**SELECTED EXTRACT**

:::

A freelance wedding that didn't fit my script

The gig seemed fairly routine. Then I saw the parrots.
November 11, 2016

It was a freelance wedding, something I usually try to avoid. Wed­dings are so time-consuming and fraught with anxiety. Why perform more of them than you absolutely have to? But one of the brides was a friend of a friend, and I couldn’t say no.

It was planned for a June morning in the spacious backyard of a 100-year-old home. That home was also where we held a series of premarriage counseling sessions, in what had once been the servants’ quarters but was now a tiny apartment shared by the couple, attached to the main house where their landlady lived. I would arrive for our meetings after a long day at another job that seemed more pressing, maybe because it paid better. The apartment was an odd arrangement of four rooms accessed through a cluttered mud room and up a few stairs. I always had to wait outside the door at the top of the stairs while two small, barking dogs were corralled. Once inside, I would sit with the couple on barstools at a table covered with piles of mail and kitchen utensils.

The two women were talkative and had a lot of issues. The meetings always took too long. They were not young and optimistic about marriage. They were not planning to buy a home or raise children or even go on a honeymoon. They were both in their fifties and came to this new arrangement with lots of baggage: one was on disability, the other had so much medical debt she said she never expected to retire. In the background there were problematic adult children, a former spouse, three dead parents, a disapproving brother, a coworker who had sent them a sinister letter, a Methodist pastor who was not allowed to officiate, a covey of people from AA, and one loving mother.

Despite the fact that this was my first wedding involving two brides, it all seemed fairly routine. There were a few anomalies. We had to change the husband/wife language in the liturgy. And once, after they read me the coworker’s sinister letter, I had to take both their hands in mine and breathe deeply.

:::

**DATA EXTRACT**

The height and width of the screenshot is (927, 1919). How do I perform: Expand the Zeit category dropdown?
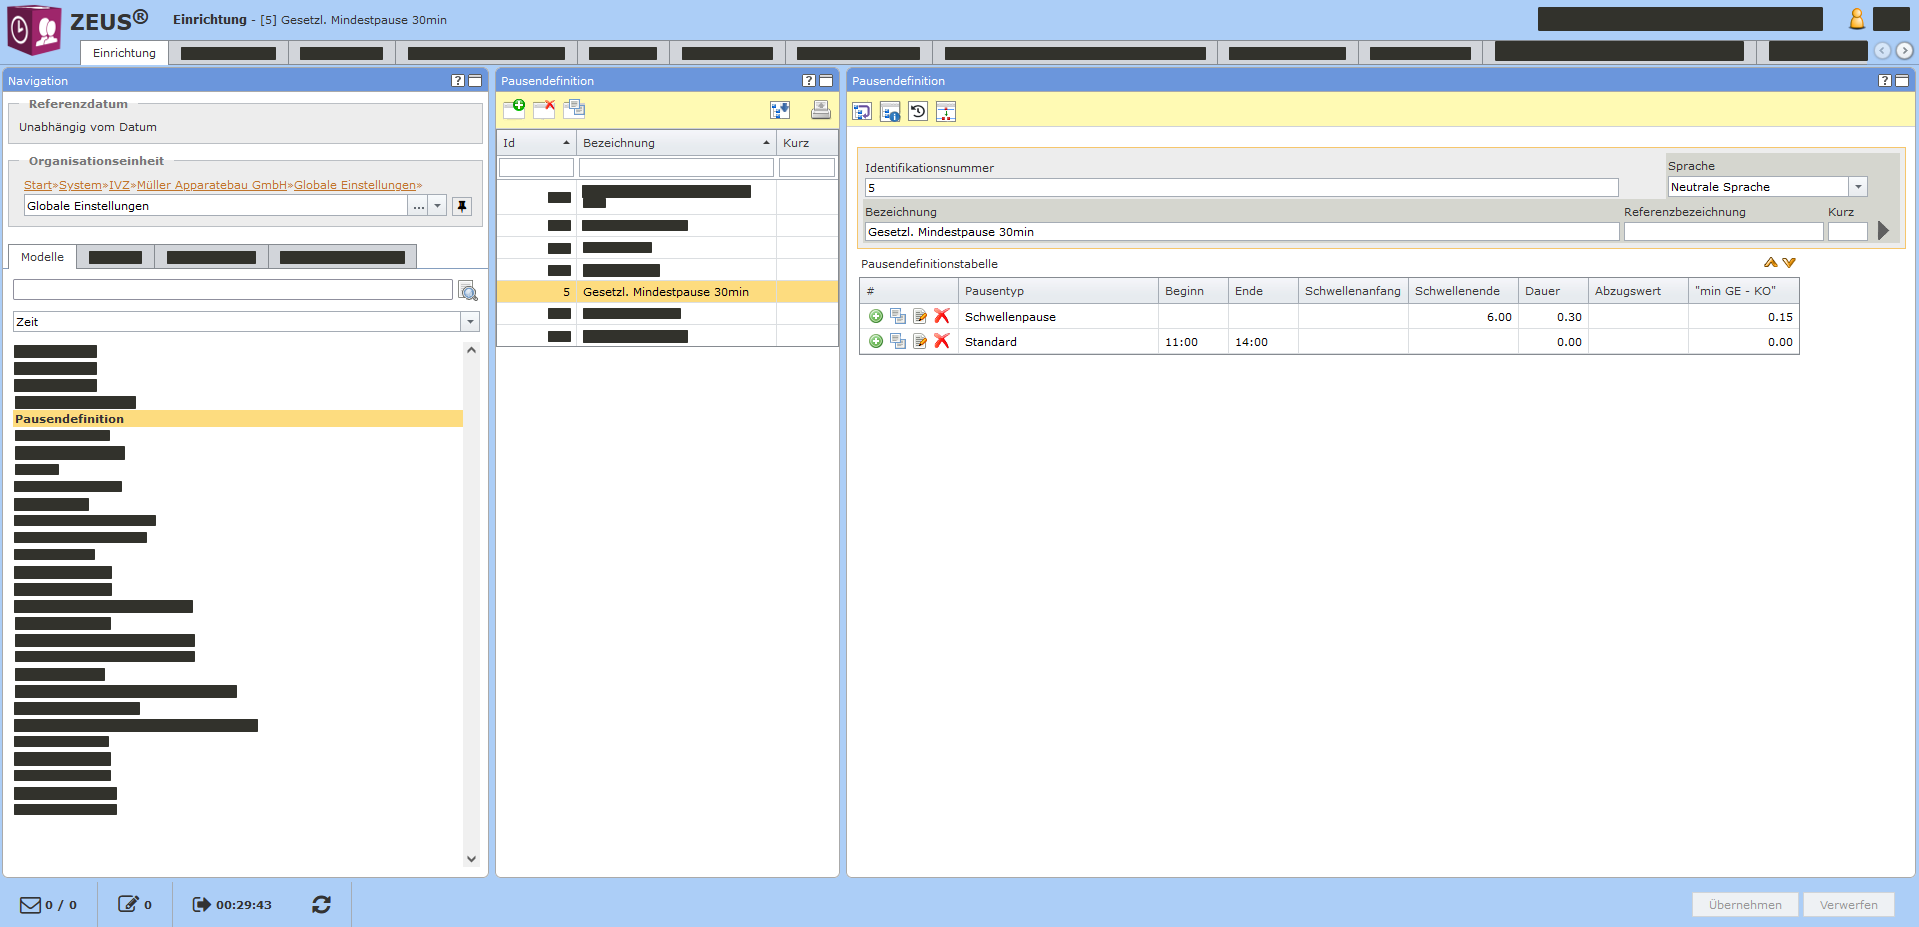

:::

Reproduce the freelance wedding essay word for word, from its title through its last sentence.

A freelance wedding that didn't fit my script

The gig seemed fairly routine. Then I saw the parrots.
November 11, 2016

It was a freelance wedding, something I usually try to avoid. Wed­dings are so time-consuming and fraught with anxiety. Why perform more of them than you absolutely have to? But one of the brides was a friend of a friend, and I couldn’t say no.

It was planned for a June morning in the spacious backyard of a 100-year-old home. That home was also where we held a series of premarriage counseling sessions, in what had once been the servants’ quarters but was now a tiny apartment shared by the couple, attached to the main house where their landlady lived. I would arrive for our meetings after a long day at another job that seemed more pressing, maybe because it paid better. The apartment was an odd arrangement of four rooms accessed through a cluttered mud room and up a few stairs. I always had to wait outside the door at the top of the stairs while two small, barking dogs were corralled. Once inside, I would sit with the couple on barstools at a table covered with piles of mail and kitchen utensils.

The two women were talkative and had a lot of issues. The meetings always took too long. They were not young and optimistic about marriage. They were not planning to buy a home or raise children or even go on a honeymoon. They were both in their fifties and came to this new arrangement with lots of baggage: one was on disability, the other had so much medical debt she said she never expected to retire. In the background there were problematic adult children, a former spouse, three dead parents, a disapproving brother, a coworker who had sent them a sinister letter, a Methodist pastor who was not allowed to officiate, a covey of people from AA, and one loving mother.

Despite the fact that this was my first wedding involving two brides, it all seemed fairly routine. There were a few anomalies. We had to change the husband/wife language in the liturgy. And once, after they read me the coworker’s sinister letter, I had to take both their hands in mine and breathe deeply.